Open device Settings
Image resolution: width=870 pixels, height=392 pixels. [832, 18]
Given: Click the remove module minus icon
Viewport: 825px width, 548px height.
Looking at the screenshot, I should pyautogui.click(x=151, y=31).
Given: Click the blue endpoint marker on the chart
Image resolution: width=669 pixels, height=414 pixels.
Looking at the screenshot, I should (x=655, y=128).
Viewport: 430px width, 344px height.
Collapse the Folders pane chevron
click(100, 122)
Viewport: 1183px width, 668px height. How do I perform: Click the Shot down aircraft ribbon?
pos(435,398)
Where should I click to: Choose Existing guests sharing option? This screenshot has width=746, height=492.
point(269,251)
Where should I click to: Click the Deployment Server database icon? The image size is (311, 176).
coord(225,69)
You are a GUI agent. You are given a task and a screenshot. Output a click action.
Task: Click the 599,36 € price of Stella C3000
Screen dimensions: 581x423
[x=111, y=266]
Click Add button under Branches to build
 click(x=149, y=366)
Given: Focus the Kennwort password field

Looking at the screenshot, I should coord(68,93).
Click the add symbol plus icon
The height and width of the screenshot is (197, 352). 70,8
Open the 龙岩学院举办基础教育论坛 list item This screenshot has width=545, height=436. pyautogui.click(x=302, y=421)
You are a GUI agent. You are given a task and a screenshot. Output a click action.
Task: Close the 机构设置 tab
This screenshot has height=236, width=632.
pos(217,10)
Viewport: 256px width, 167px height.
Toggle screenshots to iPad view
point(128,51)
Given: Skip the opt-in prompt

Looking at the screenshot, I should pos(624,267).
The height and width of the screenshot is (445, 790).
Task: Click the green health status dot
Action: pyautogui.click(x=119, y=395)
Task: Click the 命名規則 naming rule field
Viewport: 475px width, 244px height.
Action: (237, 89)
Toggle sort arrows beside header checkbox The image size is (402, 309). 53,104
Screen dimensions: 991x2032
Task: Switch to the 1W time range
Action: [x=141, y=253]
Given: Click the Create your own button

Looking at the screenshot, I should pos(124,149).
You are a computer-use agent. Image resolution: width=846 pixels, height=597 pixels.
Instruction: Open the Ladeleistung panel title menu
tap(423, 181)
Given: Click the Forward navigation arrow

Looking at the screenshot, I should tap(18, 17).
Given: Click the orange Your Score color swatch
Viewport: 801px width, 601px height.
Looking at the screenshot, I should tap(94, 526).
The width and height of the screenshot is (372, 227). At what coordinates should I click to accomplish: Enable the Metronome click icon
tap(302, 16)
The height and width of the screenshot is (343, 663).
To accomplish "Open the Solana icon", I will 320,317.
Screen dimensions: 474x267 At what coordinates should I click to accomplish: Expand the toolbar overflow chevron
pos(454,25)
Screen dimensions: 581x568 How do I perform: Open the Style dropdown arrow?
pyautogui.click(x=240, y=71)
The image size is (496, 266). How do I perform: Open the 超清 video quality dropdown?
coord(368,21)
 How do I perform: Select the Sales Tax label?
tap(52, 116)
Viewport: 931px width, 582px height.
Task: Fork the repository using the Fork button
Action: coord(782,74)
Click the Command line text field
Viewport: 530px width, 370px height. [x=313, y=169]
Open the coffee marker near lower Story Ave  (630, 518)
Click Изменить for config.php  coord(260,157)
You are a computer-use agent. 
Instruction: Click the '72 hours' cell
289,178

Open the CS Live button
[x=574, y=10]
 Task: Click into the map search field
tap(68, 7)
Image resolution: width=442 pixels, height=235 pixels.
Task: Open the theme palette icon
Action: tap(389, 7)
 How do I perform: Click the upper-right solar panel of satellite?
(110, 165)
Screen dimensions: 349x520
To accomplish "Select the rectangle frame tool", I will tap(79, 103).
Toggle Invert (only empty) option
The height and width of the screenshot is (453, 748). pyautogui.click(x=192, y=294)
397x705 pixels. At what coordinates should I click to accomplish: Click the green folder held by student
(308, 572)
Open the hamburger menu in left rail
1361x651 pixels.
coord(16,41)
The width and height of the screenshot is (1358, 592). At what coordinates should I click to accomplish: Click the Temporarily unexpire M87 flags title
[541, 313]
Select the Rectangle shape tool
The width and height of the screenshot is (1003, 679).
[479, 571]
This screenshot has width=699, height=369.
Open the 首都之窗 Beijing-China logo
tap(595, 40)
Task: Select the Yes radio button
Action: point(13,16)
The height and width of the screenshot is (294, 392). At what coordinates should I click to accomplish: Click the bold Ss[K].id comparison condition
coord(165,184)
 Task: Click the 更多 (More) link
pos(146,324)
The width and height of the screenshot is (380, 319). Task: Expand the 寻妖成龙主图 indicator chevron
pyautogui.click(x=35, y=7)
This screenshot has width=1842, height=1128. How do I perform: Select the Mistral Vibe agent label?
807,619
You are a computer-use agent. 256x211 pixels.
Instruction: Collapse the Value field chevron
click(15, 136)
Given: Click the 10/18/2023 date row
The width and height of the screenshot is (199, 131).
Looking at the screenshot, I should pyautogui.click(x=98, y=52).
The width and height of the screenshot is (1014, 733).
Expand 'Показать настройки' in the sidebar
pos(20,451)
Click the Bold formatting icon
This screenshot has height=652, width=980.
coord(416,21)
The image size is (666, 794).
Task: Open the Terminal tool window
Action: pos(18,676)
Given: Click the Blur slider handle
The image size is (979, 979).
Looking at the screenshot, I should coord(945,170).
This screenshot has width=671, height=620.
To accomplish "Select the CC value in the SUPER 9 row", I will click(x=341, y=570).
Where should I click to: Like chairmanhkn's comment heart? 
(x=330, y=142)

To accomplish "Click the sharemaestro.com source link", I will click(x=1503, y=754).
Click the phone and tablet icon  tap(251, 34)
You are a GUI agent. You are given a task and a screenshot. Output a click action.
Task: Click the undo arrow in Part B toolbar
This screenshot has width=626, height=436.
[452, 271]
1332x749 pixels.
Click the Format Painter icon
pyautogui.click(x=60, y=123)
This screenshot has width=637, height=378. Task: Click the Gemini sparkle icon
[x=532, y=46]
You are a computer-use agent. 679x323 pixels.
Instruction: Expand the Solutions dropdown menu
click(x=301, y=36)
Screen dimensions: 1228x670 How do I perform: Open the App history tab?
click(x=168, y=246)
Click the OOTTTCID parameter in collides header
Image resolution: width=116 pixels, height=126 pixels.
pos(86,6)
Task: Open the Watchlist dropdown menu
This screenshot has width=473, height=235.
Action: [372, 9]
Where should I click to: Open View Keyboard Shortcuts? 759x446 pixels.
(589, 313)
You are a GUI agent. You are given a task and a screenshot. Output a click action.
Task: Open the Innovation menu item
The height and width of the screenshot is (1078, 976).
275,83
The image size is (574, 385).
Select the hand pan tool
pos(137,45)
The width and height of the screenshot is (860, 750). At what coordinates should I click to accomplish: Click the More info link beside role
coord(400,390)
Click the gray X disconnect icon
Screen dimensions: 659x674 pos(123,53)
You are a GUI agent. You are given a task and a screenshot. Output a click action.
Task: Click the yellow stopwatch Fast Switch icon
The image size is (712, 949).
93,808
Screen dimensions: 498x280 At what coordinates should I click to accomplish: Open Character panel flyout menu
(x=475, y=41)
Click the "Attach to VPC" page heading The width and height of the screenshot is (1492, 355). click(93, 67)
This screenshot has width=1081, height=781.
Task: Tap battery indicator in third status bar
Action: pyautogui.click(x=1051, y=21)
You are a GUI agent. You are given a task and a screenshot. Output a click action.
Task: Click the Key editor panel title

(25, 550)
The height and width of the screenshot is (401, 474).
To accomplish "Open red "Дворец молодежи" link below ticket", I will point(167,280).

........

■ Aim of the task
Would you please copy every line in the data that contains the word "will"?

■ Solved exercise
To accomplish "Open the Solana icon", I will 320,317.
To accomplish "Select the rectangle frame tool", I will tap(79, 103).
To accomplish "Select the CC value in the SUPER 9 row", I will click(x=341, y=570).
To accomplish "Click the sharemaestro.com source link", I will click(x=1503, y=754).
To accomplish "Open red "Дворец молодежи" link below ticket", I will point(167,280).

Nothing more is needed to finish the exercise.